A comprehensive clinical examination is the basis for selecting further diagnostic steps:
- General physical examination – including blood pressure, pulse, body temperature, body weight, body height; furthermore:
- Inspection (viewing).
- Skin
- Mucous membranes [symptom: painless vesicle, which then ulcerates (called primary lesion)]
- Inguinal region (groin region) [symptom: painful purulent lymph node disease (lymphadenopathy); occurs after several weeks]
- Genital region [symptom: painless vesicle, which then ulcerates (so-called primary lesion)]
- Anal region [due topossible secondary diseases: Chronic proctitis – inflammation of the rectum with chronic anorectal pain, tenesmus (intestinal cramps) and painful bowel movements; rectal stricture – narrowing of the rectum]
- Inspection (viewing).
- Auscultation of the lungs [due topossible sequelae: Pleurisy (pleurisy), pneumonitis (collective term for any form of pneumonia (pneumonia), which does not affect the alveoli (alveoli), but the interstitium or intercellular space)].
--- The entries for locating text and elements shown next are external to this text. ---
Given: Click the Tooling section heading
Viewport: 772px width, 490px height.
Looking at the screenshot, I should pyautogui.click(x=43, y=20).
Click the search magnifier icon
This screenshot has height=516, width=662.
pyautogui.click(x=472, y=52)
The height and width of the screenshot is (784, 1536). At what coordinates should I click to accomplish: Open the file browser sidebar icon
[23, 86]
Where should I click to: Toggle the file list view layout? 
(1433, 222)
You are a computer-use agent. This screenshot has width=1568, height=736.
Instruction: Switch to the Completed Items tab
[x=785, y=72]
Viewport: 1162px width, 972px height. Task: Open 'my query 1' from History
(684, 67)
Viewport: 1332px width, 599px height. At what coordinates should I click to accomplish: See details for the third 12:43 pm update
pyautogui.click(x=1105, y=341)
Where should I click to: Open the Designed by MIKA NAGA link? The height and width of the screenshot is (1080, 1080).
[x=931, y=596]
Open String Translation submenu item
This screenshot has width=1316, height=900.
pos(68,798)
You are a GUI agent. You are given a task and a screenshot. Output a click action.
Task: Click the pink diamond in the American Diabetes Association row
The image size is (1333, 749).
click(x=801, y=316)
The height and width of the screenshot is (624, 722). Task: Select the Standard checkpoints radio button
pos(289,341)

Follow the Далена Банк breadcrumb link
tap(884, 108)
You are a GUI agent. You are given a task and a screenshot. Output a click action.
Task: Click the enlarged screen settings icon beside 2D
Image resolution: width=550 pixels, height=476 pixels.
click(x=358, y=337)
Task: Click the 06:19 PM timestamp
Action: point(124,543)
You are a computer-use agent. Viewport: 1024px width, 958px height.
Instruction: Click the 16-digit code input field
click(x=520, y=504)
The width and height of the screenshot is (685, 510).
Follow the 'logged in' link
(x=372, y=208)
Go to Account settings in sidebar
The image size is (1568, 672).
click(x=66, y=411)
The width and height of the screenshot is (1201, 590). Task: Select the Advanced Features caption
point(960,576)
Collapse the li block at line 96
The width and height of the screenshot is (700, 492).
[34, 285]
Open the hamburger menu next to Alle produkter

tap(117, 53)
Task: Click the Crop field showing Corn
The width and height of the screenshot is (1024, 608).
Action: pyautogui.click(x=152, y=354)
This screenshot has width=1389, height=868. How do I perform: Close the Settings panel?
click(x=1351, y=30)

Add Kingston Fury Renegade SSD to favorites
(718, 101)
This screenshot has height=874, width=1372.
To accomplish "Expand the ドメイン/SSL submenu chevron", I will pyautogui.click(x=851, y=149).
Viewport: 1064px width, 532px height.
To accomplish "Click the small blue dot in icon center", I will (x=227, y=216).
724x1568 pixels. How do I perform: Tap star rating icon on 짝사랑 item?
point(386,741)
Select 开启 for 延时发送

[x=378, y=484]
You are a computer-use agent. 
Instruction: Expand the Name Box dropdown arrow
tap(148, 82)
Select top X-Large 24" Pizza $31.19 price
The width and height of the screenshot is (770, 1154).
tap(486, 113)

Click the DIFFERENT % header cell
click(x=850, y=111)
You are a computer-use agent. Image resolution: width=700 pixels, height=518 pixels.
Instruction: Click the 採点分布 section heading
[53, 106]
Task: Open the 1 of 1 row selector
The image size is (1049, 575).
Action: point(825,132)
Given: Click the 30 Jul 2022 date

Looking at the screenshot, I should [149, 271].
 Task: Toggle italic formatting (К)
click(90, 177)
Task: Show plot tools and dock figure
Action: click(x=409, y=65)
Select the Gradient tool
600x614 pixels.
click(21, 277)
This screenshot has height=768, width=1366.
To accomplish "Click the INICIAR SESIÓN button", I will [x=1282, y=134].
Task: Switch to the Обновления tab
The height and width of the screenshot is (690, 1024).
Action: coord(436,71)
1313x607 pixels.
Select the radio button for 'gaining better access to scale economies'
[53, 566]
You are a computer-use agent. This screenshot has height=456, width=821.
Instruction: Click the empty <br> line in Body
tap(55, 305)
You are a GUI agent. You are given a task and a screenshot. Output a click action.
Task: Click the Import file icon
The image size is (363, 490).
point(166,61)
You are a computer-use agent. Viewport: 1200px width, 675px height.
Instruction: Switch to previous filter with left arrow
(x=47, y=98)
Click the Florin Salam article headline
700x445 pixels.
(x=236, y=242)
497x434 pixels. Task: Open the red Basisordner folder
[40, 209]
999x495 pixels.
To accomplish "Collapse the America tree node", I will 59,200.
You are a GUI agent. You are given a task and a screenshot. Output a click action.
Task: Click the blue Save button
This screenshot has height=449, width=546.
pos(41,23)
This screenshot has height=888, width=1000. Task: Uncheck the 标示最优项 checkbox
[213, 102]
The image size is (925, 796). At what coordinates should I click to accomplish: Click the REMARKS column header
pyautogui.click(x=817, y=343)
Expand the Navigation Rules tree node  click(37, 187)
- Palpation (palpation) of the abdomen (abdomen) (pressure pain?, knock pain?, cough pain?, defensive tension?, hernial orifices?, kidney bearing knock pain?)
- Cancer screening
- If necessary, neurological examination [due topossible secondary diseases: Meningitis (meningitis), meningoencephalitis (combined inflammation of the brain (encephalitis) and meninges (meningitis))].
- If necessary, urological examination [due topossible sequelae: Penile stricture (narrowing of the penis), urethral stricture (narrowing of the urethra)]
Square brackets [ ] indicate possible pathological (pathological) physical findings.